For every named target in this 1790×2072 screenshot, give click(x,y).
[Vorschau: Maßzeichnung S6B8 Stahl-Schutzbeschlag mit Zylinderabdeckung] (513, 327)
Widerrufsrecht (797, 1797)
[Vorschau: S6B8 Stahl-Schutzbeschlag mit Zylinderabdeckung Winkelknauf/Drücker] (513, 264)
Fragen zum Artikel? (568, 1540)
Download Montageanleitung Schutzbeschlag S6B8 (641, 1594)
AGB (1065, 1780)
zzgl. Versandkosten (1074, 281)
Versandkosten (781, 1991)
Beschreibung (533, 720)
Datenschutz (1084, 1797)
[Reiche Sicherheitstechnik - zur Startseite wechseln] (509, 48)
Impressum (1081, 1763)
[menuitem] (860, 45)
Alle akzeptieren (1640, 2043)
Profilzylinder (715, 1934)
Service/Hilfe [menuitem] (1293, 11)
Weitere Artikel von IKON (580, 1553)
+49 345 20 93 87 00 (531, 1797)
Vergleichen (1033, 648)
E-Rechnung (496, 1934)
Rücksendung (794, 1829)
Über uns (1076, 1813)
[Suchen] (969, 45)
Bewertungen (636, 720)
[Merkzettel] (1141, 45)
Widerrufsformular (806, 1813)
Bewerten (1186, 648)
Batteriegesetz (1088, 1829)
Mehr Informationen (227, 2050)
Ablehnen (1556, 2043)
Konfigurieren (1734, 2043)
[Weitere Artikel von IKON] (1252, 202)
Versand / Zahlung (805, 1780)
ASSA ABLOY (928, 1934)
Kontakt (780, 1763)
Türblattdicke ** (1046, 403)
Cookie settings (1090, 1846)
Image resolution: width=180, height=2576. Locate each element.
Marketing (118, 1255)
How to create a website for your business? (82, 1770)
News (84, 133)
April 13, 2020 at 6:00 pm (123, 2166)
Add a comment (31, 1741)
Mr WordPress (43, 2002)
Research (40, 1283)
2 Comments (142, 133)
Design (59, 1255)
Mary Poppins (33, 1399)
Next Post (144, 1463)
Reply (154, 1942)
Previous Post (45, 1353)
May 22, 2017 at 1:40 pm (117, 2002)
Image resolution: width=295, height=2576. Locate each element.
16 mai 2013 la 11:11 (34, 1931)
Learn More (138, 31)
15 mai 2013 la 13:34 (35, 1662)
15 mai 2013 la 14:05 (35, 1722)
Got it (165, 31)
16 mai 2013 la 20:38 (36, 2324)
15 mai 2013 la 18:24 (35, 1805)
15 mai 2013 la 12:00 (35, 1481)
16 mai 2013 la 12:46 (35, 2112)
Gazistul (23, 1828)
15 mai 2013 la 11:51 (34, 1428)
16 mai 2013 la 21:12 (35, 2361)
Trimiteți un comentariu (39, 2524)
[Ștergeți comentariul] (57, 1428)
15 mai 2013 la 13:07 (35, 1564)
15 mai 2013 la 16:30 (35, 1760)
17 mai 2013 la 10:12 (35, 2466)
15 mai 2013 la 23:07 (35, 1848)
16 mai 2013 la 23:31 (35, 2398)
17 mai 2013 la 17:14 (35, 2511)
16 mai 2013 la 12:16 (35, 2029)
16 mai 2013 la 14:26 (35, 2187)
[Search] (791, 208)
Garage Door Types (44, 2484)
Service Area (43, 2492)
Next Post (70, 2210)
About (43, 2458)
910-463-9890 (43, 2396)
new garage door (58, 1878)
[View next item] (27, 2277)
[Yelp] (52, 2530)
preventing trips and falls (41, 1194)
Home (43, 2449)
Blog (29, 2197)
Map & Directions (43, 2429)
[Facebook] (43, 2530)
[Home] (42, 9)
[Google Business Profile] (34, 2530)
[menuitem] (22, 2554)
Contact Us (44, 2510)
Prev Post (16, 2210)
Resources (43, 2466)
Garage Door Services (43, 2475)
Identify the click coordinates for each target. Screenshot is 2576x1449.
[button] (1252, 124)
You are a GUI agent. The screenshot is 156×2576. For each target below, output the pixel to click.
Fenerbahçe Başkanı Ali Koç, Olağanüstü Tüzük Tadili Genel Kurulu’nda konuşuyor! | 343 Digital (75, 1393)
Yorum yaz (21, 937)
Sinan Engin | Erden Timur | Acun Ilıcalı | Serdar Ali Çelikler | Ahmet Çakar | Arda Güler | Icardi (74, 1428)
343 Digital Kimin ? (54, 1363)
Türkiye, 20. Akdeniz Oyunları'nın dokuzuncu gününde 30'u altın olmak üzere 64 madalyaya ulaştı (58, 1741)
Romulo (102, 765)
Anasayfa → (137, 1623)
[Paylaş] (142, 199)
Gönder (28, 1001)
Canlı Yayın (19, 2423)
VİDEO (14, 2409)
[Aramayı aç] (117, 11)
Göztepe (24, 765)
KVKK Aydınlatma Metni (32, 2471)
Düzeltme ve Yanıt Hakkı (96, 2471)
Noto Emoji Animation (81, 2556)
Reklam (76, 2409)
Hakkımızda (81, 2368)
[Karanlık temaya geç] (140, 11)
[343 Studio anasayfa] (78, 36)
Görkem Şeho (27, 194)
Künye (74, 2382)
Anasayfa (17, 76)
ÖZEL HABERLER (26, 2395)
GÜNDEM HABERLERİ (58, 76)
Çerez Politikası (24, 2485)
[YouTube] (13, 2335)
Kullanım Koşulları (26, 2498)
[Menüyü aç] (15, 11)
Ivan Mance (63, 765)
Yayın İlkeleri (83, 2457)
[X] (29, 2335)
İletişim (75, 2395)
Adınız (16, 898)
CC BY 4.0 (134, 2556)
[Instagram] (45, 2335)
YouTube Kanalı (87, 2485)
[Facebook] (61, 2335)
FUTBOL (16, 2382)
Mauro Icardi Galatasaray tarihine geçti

*TASK TO COMPLETE*: Locate the string "resolution" in the listing above and copy every line where it occurs.

*THE ANSWER*:
Image resolution: width=180, height=2576. Locate each element.
Image resolution: width=295, height=2576. Locate each element.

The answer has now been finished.